What You Need To Know About ChatGPT-4

March 29, 2023

The AI space is moving extremely quickly at the moment, with the AI chat wars about to kick off.


GPT-4, the updated model from OpenAI was “released” on March 14th to those signed up for the paid version of ChatGPT. But it turns out that Bing’s chat offering powered by OpenAI's tech has been running GPT-4 since launch. Quite a twist.

So why does this matter?

GPT-4 is a much more capable large language model than its predecessor on several fronts.

While the GPT-3 was purely based on text input, GPT-4 becomes multi-modal with the addition of being able to accept an image and analyse that image to output text. This could be a game changer for things like summarising graphs or other data in image form, or if nothing else, it could improve its meme game.

Model improvements

The base model of GPT-4 is just an all-around more capable model. While GPT-3 was famously able to pass some professional exams GPT-4 improves on these test scores in almost every case - scoring 298/400 on the Uniform Bar Exam, up from 213/400 for GPT-3.
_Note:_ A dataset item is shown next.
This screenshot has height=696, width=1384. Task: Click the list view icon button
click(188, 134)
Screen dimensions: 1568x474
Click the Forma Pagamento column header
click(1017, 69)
GPT-4 is also touted by OpenAI as having surpassed its predecessor in advanced reasoning capabilities - i.e. better able to take your text input and reach a logical conclusion consistent with the facts you presented. This is demonstrated by performance on tasks where you specify hours of availability for meeting participants and ask it when everyone would be free for 30 mins. Theoretically, this may translate into fewer outright fabrications, but these are still very possible at present.

The final and potentially the most important improvement is that the context length that you can work with in GPT-4 is much larger than in GPT-3. Context length is the amount of text that can be considered when generating outputs. It is defined by the number of “tokens” you are limited to in a request, but in simpler terms GPT-4 can handle many more words of input. GPT-3 maxed out at around 3000 English words. The two models of GPT-4 currently have limits of 6000 on the low end and 24000 on the high-end model.

Why does that matter? The more context you can feed the model about the tasks you are trying to complete, the better it will be able to perform tasks. But also, the more text you can feed it, the more useful it can become for summarisation - with the new model you could feed it a 50-page document and ask for the summary of the key points.

Context also matters for conversation as each time ChatGPT tries to respond to a prompt in your conversation, it is limited by the token limit in how far back in the conversation history it can “remember.”

If you’ve played with Bing’s Chat, you’ll know that this part of GPT-4 is not being fully utilised, because the chat box limits you to 2000 characters, let alone words. More than this though, largely in response to how weird Bing Chat can get if a conversation gets too deep, Bing has limited the number of questions or inputs into a conversation you can have before they force you to end the conversation and begin a new one.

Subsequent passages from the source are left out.